CHICAGO (Reuters) - A weed killer blamed for damaging millions of acres of U.S. crops this summer did not reduce yields for most of the soybeans checked by BASF SE, which makes a version of the herbicide, the company said on Friday.
BASF, the world’s third-largest maker of crop chemicals, investigated 787 complaints involving soybeans that showed signs of damage linked to sprayings of the herbicide that contains a chemical known as dicamba, according to the company.
In most of those cases, there was no impact on yields, BASF said. The company said it did not have specific yield data.
“In a few isolated cases, yield may have been affected,” BASF said.
Farmers, government regulators and insurance companies have been waiting to assess yields of crops affected by dicamba herbicides since signs of damage linked to the chemical began appearing during the summer.

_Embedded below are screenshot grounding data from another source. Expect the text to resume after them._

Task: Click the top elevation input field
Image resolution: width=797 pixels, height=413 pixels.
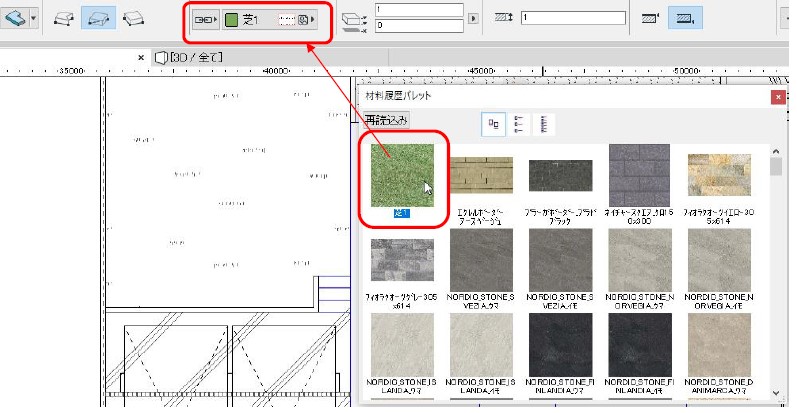Action: pyautogui.click(x=418, y=10)
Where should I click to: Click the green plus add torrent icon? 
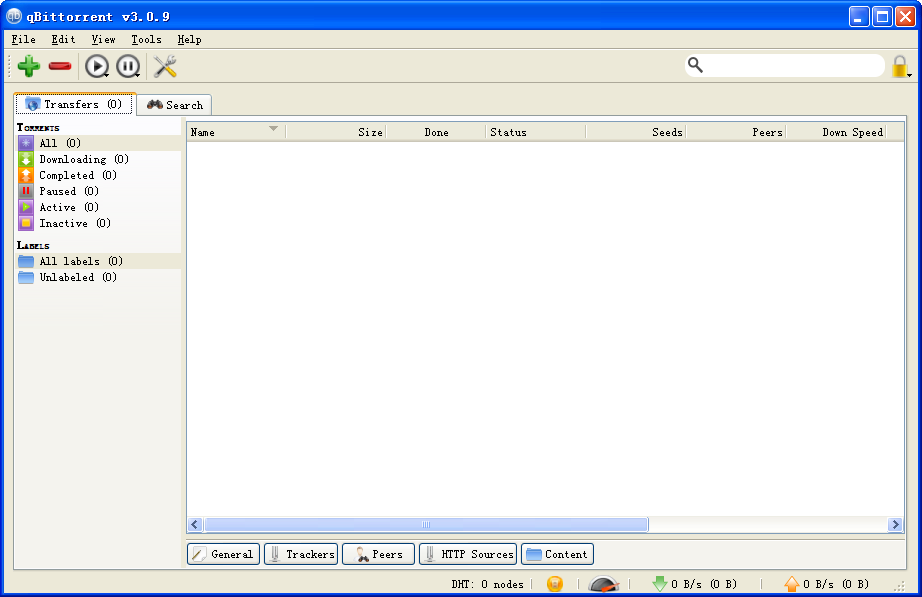pos(29,67)
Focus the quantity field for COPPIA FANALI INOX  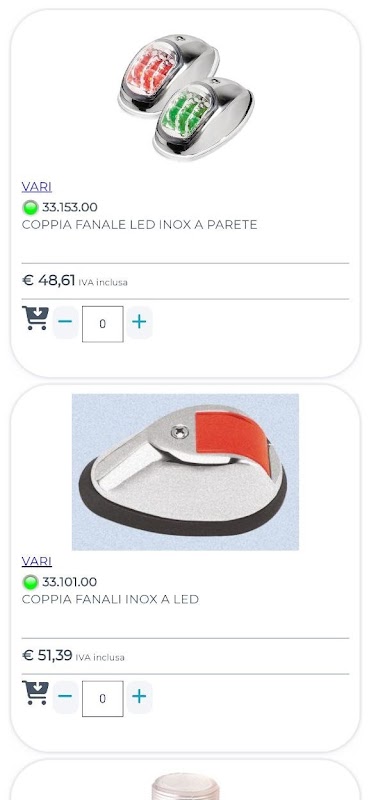(103, 698)
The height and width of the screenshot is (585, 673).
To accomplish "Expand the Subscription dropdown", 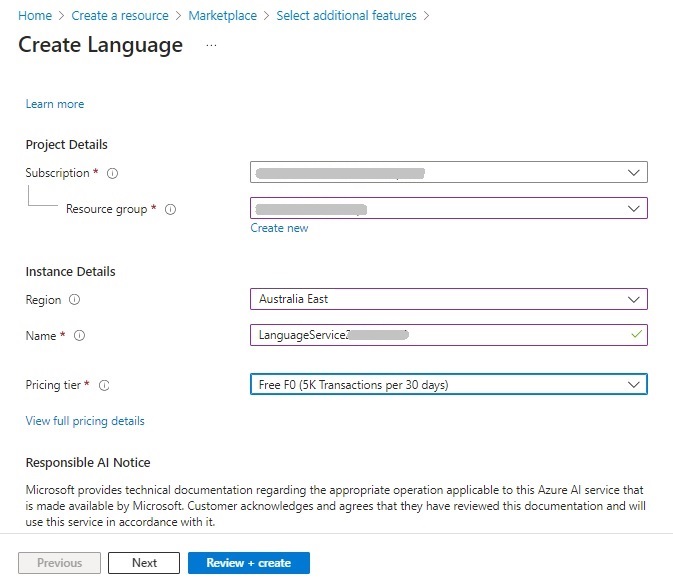I will 448,172.
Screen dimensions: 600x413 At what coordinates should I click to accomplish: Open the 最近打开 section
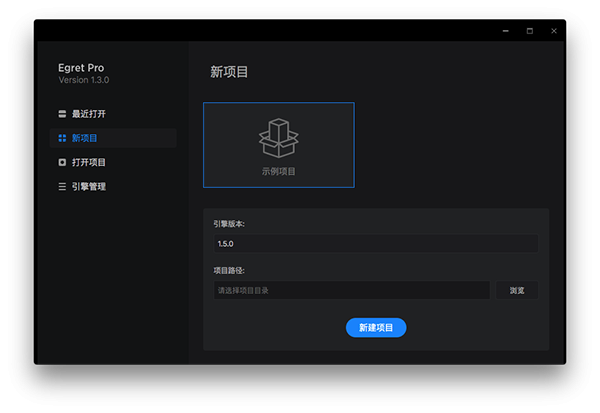point(88,114)
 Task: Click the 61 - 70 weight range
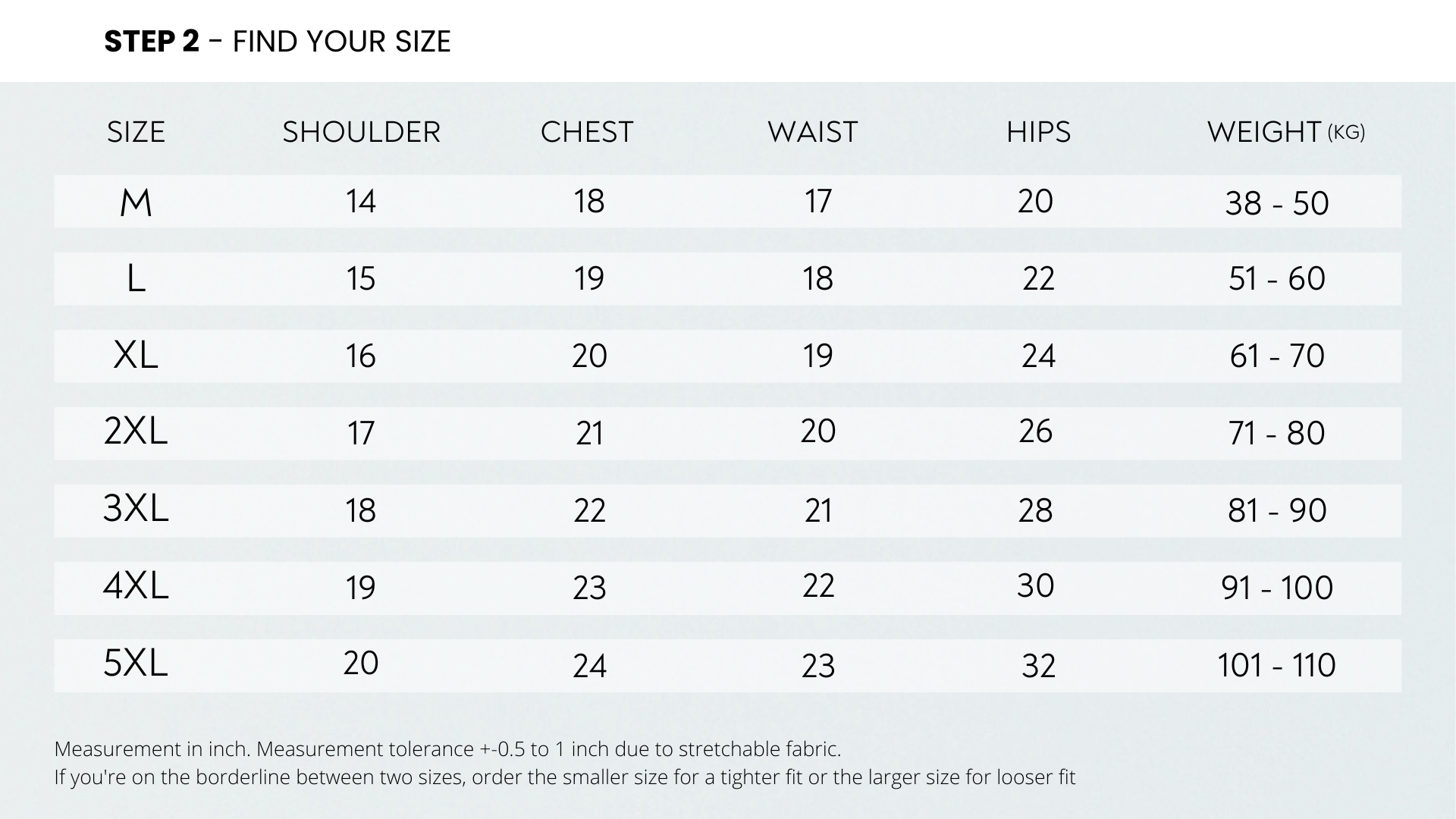point(1277,356)
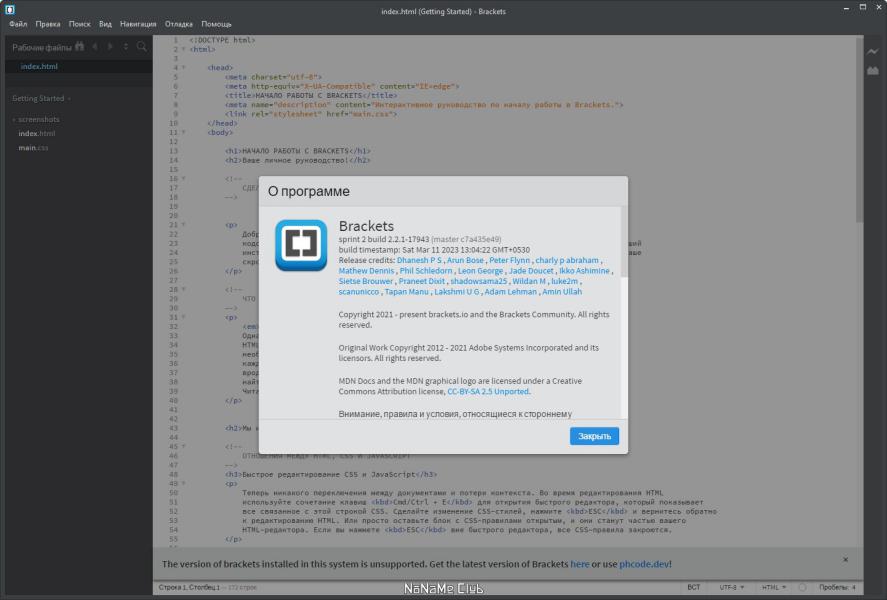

The United States has faced a weed-killer crisis this year caused by new formulations of dicamba-based products, which drifted away from where they were applied on to nearby fields that were not intended to be sprayed.
Farmers and weed scientists say the herbicides vaporize and can hurt the height and leaves of soybean plants that cannot tolerate dicamba.
BASF and Monsanto Co, which make competing dicamba-based herbicides, say the products are safe when properly applied.
Nationwide, 3.6 million acres of soybeans suffered harm from dicamba, and states launched 2,708 investigations into dicamba-related crop damage, according to data compiled by the University of Missouri.
Missouri farmer Milas Mainord said his soybeans did not suffer yield losses after being affected by dicamba sprayed by a neighbor.
In Arkansas, farmer Reed Storey said he believes dicamba damage caused yields to decline 5 to 10 bushels per acre, or about 15 percent, on some of the soybeans he grew.
“It always upsets me when I don’t reach my full yield potential,” he said.
Farmers and weed specialists said they remained worried about damage to gardens and trees located near farms that sprayed dicamba during the summer.
Weed killers also should not cause signs of damage on fields of crops after drifting away from where they were sprayed, said Bob Hartzler, weed specialist for Iowa State University.
“Even if it doesn’t affect the yield, it’s still not acceptable,” he said.